An Internet search quickly brings up many sources about the value to both grandchildren and grandparents of their relationship. It is understandable how a grandparent who is denied contact with a grandchild might be upset and concerned.
For example, a grandchild's development and health can be positively impacted by a healthy relationship with a grandparent. A grandparent may be a bridge to cultural and ethnic heritage and to extended family. When there is turmoil or dysfunction in the grandchild's immediate family, a grandparent may provide needed stability and even physical care.
Detailed Texas laws exist about these legal issues, but an overarching limitation on grandparent rights is the constitutional right of a parent to decide how to care for and control his or her child. That being said, the other primary goal of courts is to issue orders that are in the best interest of children.
Possession and access
In Texas, visitation with a child is referred to as possession of or access to that child. Texas statutes allow a grandparent to file a suit for grandchild visitation if the grandparent can show that it would "significantly impair the child's physical health or emotional well-being" not to have contact with the grandparent. This must be shown by overcoming a presumption that a parent acts in his or her son or daughter's best interest.

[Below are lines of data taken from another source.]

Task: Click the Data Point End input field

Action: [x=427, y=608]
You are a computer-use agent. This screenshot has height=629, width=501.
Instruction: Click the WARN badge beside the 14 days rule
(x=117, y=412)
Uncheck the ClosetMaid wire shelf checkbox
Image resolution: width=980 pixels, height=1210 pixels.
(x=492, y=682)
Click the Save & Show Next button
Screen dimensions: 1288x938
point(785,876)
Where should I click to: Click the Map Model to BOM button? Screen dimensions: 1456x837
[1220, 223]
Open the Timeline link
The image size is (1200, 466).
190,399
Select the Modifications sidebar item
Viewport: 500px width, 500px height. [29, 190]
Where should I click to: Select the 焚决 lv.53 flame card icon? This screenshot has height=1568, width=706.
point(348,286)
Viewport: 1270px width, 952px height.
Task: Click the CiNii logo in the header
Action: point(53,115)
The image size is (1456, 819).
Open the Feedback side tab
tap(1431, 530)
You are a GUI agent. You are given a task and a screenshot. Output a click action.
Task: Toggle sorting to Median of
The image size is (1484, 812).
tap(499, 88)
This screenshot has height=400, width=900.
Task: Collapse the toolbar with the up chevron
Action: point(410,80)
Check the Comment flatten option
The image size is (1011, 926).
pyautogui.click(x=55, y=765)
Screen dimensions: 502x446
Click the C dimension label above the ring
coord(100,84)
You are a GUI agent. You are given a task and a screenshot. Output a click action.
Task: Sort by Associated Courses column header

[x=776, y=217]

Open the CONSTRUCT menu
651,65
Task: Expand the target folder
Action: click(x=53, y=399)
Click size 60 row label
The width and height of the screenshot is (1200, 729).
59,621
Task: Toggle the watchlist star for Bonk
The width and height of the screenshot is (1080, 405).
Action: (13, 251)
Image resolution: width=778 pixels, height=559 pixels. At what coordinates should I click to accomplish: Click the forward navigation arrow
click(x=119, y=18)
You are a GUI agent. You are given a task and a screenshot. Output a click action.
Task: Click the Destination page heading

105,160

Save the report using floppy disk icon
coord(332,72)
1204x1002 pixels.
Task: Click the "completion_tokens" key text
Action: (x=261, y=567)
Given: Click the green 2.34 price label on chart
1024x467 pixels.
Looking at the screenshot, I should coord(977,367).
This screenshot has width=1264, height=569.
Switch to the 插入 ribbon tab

The court can order reasonable possession or access for a biological or adoptive grandparent in narrow circumstances - if all of these are found:
- At least one parent still has parental rights.
- Denial of the request would significantly impair the child's health or well-being.
- The parent who is the adult child of the petitioning grandparent is in jail, is incompetent, is dead or does not have "actual or court-ordered possession of or access to the child."
The grandparent may not file the suit for access or possession if both of the biological parents have died, had their parental rights terminated, or legally given up interest in the child or relinquished their parental rights and the child has been adopted or an adoption is pending by someone other than a stepparent.
Seek legal advice
Any grandparent in Texas with questions about visitation should speak with an experienced family lawyer. In more extreme situations, a grandparent might actually want to try to get custody or guardianship of a grandchild, or even to adopt him or her. Legal counsel can also help with those questions.